Colorado Springs is a sports town … supposedly.
A disjointed sports town, perhaps.
Investment in the community during a downturn in the economy makes more sense than curling up and letting opportunities pass by. The city’s decision to save money by not watering parks and letting the grass turn brown is an example of the shortsightedness that is the Springs. In the long run, ugliness will cost the city its reputation.
The city of Glendale has invested in Infinity Park and is now reaping the rewards. Hotels were packed last weekend for the men’s rugby championship. I spent time with Glendale City Councilwoman Patricia Opper and asked her how Glendale was able to build such a multi-use stadium. She said “new leadership had a vision for Glendale and Infinity Park. They stayed on that vision to make it happen.”
It is working. The state-of-the-art events center is getting busier and getting booked through 2010. I spoke with a young family that related that they heard about the park on the radio and found Infinity Park a great, affordable way to spend an afternoon. Now they are learning about rugby.
The city of Frisco, Texas, has built a 145-acre sports and entertainment park. Frisco is 25 miles from the Dallas-Fort Worth metro area. Pizza Hut Park is the anchor and holds 20,500 people for a sporting event and can hold 27,000 for a concert. It is surrounded by 17 soccer fields used by international, professional, high school soccer, high school football, concerts and community events. The site is used 300 days a year and brings in 1.2 million people annually,
Perhaps a 27,000 seat stadium would be a bit large for the Springs, but we should find a way to build something. Maybe Borriello Brothers or Louie’s pizza would pay to put its name on the park.
And I have changed my mind about a sporting venue downtown. I want downtown to have investment and a plethora of activities, but for sports, it is time to look elsewhere.

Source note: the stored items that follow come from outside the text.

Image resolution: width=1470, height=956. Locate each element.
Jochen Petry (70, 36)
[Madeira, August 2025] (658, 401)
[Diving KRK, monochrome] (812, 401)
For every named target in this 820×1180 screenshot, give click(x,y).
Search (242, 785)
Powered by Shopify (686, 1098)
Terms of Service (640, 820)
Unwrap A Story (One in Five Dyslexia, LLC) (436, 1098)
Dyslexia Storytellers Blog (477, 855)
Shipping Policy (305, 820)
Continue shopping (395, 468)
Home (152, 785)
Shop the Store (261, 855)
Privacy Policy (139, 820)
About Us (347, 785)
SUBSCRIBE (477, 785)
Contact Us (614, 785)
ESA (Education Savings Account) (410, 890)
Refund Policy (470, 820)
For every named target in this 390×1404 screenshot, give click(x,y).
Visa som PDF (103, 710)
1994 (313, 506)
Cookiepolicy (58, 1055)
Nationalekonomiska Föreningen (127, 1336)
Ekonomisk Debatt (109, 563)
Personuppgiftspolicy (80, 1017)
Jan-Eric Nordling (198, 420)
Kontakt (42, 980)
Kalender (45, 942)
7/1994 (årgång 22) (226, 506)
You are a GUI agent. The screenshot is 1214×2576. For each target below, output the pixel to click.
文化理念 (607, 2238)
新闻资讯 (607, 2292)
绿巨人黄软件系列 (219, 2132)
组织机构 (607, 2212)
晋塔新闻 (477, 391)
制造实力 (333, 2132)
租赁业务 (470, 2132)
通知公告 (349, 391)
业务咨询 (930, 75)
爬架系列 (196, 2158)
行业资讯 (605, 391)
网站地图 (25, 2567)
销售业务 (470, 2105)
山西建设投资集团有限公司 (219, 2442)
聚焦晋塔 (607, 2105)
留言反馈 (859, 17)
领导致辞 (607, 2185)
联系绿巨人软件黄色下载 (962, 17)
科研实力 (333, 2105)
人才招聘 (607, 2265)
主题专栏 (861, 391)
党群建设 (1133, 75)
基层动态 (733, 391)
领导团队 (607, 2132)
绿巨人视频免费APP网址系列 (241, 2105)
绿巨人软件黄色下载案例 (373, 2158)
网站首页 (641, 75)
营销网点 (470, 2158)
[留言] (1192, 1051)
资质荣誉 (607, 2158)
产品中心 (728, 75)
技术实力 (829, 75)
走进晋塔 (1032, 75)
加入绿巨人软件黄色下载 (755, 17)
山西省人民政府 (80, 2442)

Let’s go where the land is.
The city already owns 60 acres on north Powers Boulevard, 22 acres near Memorial North Hospital and 54 acres next to Security Service Stadium. North Powers would have easy access to Interstate 25, and a park there may lead to sharing sporting events with Denver. If a multi-use sports park were built with fields for games such as lacrosse and rugby, being near the hospital would be a good thing.
As long as events at the two sites didn’t overlap, the Security Service Stadium parking lot could be used for the stadium at the new park.
Finding a way to pay for a modern sports and entertainment facility is the big hurdle. The community may support something specifically tied to sports. Residents voted yes for the trails and open space tax. Maybe El Paso County and Colorado Springs residents believe in sports enough to make it happen. The Frisco Sports and Entertainment Park cost $105 million.
The city could donate one of the acreages it owns with a 10-year tax abatement to a developer. The developer would then come up with the business plan to make it happen.
Our newsroom is working on a commemorative book, chronicling much of the past 20 years of the Springs business community. The term collaboration keeps coming up. Was there more teamwork in years past? Perhaps. Now is the time we need to get back to more collaborative deals to invest in the community infrastructure and build something we all can be proud of.
Ironically, as I was reviewing the very first edition, April 1, 1989, of the CSBJ the front page story was a pro/con piece on a multi-use arena. Our very own John Hazlehurst was then the spokesman for a group called Citizens Using Resources Efficiently or CURE. He is quoted saying, “The arena is a frivolous, imagined economic benefit and besides, this city doesn’t like taxes.”
Now on staff, Hazlehurst pointed out he was referring to a completely publicly funded stadium and agrees now, that a largely privately funded stadium would be beneficial to the community.